I got up late this morning (at 10:30, to be precise), and although my physics final is on Tuesday, I wanted to stay in bed some more and think about nothing. So I reread a couple of pages from The Magic Mountain, at the place where I left off, and the following passage felt particularly beautiful to me, although I wonder if Mann intended it to be that way. If I do succeed and become a professor someday far, far in the future, I intend to read this passage on the first day of every biology course I teach.

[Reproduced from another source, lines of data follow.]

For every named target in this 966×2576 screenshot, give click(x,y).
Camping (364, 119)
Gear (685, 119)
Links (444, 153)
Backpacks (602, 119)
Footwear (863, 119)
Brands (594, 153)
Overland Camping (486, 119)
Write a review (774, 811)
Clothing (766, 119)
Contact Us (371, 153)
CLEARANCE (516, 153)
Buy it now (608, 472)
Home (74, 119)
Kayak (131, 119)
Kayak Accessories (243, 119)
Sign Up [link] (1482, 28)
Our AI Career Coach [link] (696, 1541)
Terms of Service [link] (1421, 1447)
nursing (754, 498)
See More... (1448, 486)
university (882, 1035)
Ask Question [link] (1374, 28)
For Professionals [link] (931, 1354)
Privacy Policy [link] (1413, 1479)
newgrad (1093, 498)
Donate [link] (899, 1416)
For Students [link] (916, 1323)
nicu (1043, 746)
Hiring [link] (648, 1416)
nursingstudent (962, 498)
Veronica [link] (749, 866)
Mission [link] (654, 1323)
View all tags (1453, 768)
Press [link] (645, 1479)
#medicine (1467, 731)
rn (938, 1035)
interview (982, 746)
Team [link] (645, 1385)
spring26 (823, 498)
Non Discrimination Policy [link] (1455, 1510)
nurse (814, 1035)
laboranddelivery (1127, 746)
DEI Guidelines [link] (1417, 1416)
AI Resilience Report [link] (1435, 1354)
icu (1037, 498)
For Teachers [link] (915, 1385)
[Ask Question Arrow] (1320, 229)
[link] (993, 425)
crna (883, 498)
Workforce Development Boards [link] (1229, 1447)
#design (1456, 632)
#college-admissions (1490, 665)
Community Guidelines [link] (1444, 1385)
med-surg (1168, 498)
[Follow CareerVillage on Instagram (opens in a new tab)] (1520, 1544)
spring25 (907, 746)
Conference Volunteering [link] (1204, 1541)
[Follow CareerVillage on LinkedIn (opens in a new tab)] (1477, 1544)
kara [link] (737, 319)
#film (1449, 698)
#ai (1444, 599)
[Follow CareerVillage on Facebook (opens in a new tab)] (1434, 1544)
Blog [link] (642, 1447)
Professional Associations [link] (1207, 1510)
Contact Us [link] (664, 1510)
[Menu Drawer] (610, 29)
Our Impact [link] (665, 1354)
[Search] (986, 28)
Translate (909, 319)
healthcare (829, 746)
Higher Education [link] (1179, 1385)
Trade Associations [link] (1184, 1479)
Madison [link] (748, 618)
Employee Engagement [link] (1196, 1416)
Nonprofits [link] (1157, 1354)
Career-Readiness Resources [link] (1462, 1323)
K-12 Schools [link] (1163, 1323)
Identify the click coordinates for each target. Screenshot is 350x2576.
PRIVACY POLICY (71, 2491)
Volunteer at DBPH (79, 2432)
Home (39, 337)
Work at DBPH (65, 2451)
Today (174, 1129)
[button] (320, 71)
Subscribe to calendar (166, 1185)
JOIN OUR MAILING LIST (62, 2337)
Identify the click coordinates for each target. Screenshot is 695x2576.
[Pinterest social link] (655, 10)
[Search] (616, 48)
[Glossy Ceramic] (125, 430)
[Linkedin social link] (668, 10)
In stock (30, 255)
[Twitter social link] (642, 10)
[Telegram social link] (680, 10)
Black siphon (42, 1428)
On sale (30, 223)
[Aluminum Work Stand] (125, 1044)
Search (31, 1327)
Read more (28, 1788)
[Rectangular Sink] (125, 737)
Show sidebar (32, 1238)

"What was life? No one knew. It was undoubtedly aware of itself, so soon as it was life; but it did not know what it was. Consciousness, as exhibited by susceptibility to stimulus, was undoubtedly, to a certain degree, present in the lowest, most undeveloped stages of life; it was impossible to fix the first appearance of conscious processes at any point in the history of the individual or the race; impossible to make consciousness contingent upon, say, the presence of a nervous system. The lowest animal forms had no nervous systems, still less a cerebrum; yet no one would ventre to deny them the capacity for responding to stimuli. One could suspend life; not merely particular sense-organs, not only nervous reactions, but life itself. One could temporarily suspend the irrtability to sensation of every form of living matter in the plant as well as in the animal kingdom; one could narcotize ova and spermatozoa with chloroform, chloral hydrate, or morphine. Consciousness, then, was simply a function of matter organized into life; a function that in higher manifestations turned upon its avatar and became an effort to explore and explain the phenomenon it displayed--a hopeful-hopeless project of life to achieve self-knowledge, nature in recoil--and vainly, in the event, since she cannot be resolved in knowledge, nor life, when all is said, listen to itself.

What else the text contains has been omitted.